Gerlane Moura destacou alguns programas sociais da gestão, mas afirmou que muitas crianças não participam porque são as famílias quem as colocam para pedir

Por Jocivan Pinheiro

27/10/2017 às 21h45 • atualizado em 27/10/2017 às 21h56

Com o agravo da crise financeira no Brasil, o número de pessoas pedindo nas ruas de Cajazeiras aumentou visivelmente. Há quem culpe a gestão municipal por não estar oferecendo assistência social a esses indivíduos.
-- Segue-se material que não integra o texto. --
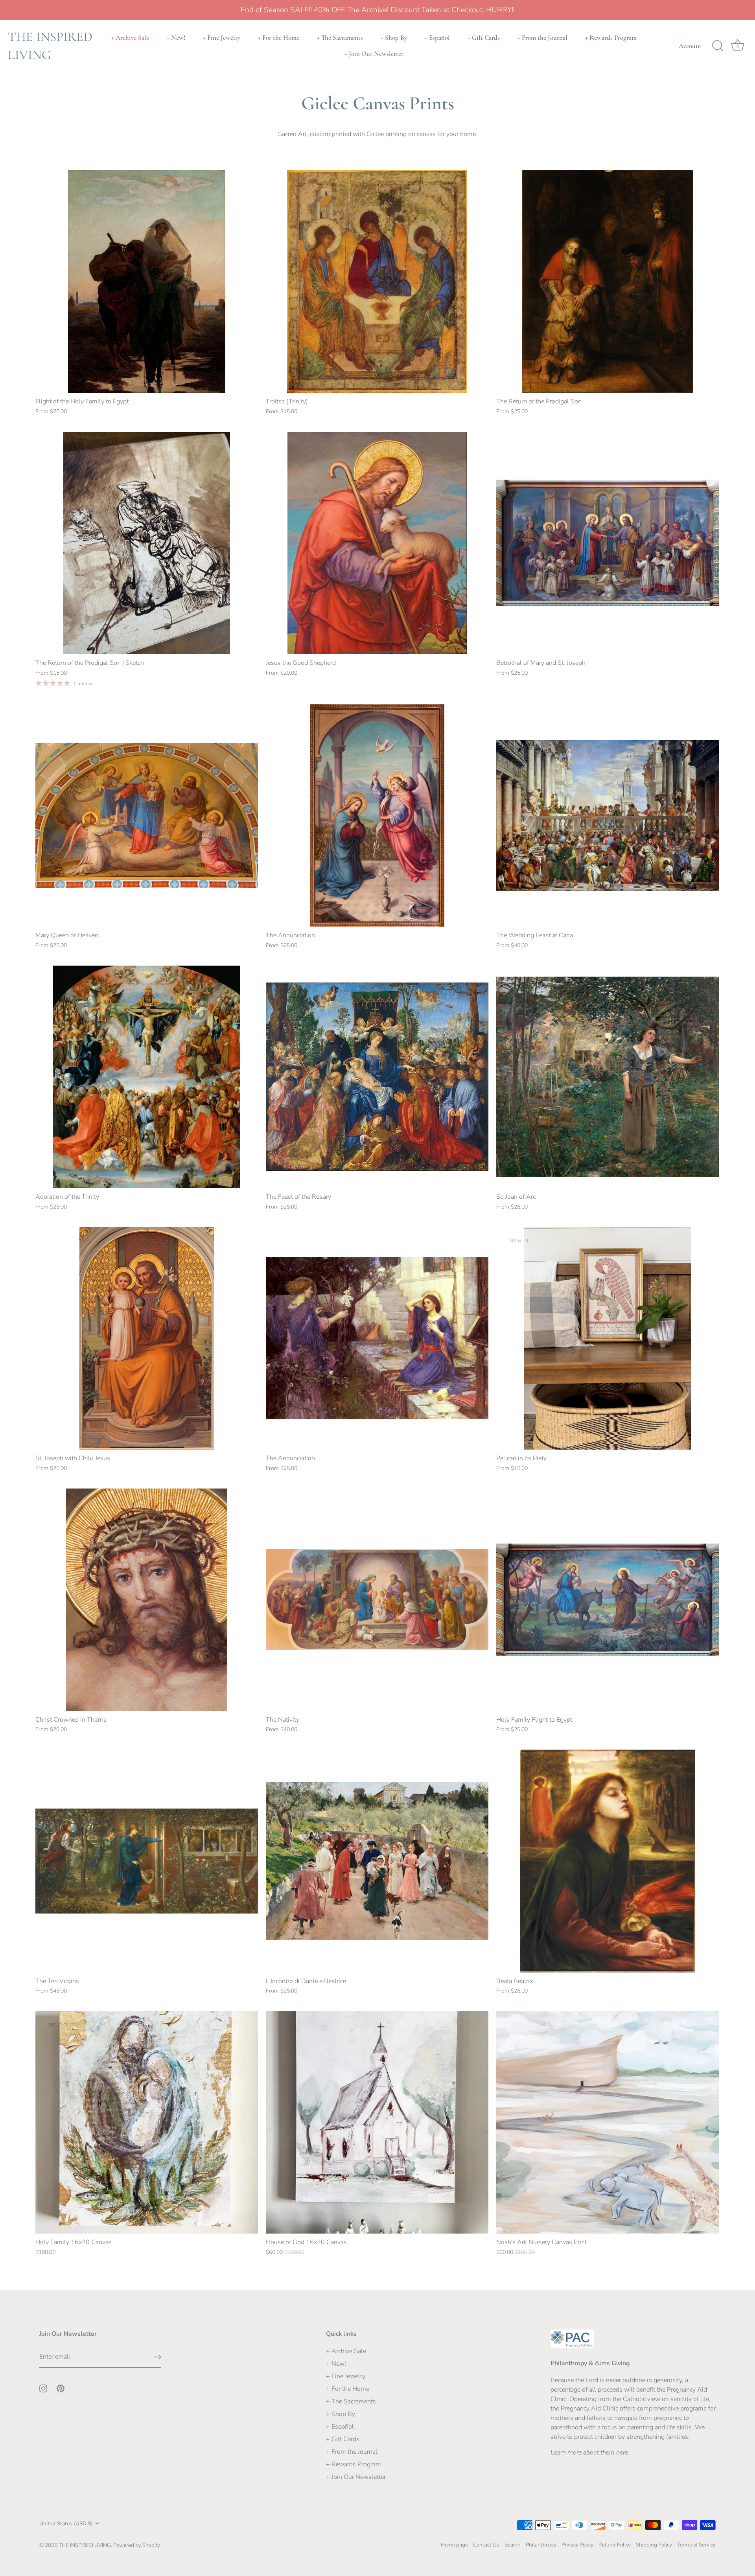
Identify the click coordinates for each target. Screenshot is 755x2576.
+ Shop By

No entanto, a secretária de Ação Social Gerlane Moura disse que há, sim, programas sociais, mas na maioria dos casos a culpa é da família.

Em participação ao vivo no programa Balanço Diário, a secretária destacou alguns dos programas sociais que a gestão oferece, principalmente para crianças, mas afirmou que muitas não participam porque são as famílias quem as colocam para pedir nas ruas. Para Gerlane Moura, não existe ‘criança de rua’ em Cajazeiras, mas sim ‘criança em situação de rua’.

“Muitas vezes é a família que bota a criança para pedir. É uma situação em que a gente precisa da família. Além das dificuldades financeiras, o problema-chave disso tudo está na família. Como é que um pai e uma mãe não conseguem segurar uma criança de dez anos dentro de casa?”, comentou a secretária.

Em busca das famílias

Uma das estratégias da Secretaria de Ação Social para reduzir o número de crianças e adolescentes nas ruas é tentar identificar suas famílias para oferecer assistência através de programas sociais como, por exemplo, o Fortalecimento de Vínculos, que tem atividades esportivas, culturais e alimentação no período da noite. Segundo a secretária, essa busca ativa é feita nos bairros por assistentes sociais e monitores.

CRAS, CCA e albergue

Existe ainda outros dois programas sociais do município que são importantes: o CCA, que é uma Casa de Acolhimento para crianças que foram abandonadas pelas famílias ou tiradas dos pais ou responsáveis por ordem judicial; e os CRAS (Centros de Referência de Assistência Social), que promovem capacitações profissionais para adultos conseguirem renda através do trabalho e produção.

A secretária também citou um projeto de construção de um albergue para moradores de rua. Mas para isso é preciso garantir verba para a obra e a manutenção.

A volta dos saques

Preocupada com os cortes sociais promovidos pelo governo Temer, Gerlane disse que se a situação continuar assim, vamos voltar a vivenciar o tempo em que as pessoas saqueavam o comércio para sobreviver.

“A gente vê a questão pelo desemprego que o país enfrenta, está uma coisa absurda. E nessa política de desmonte do SUAS [Sistema Único de Assistência Social], o governo quer eliminar mais de dois milhões de Bolsa Família. Não vai ter prefeito nesse país que consiga resolver o problema da fome sem ajuda de verbas federais”.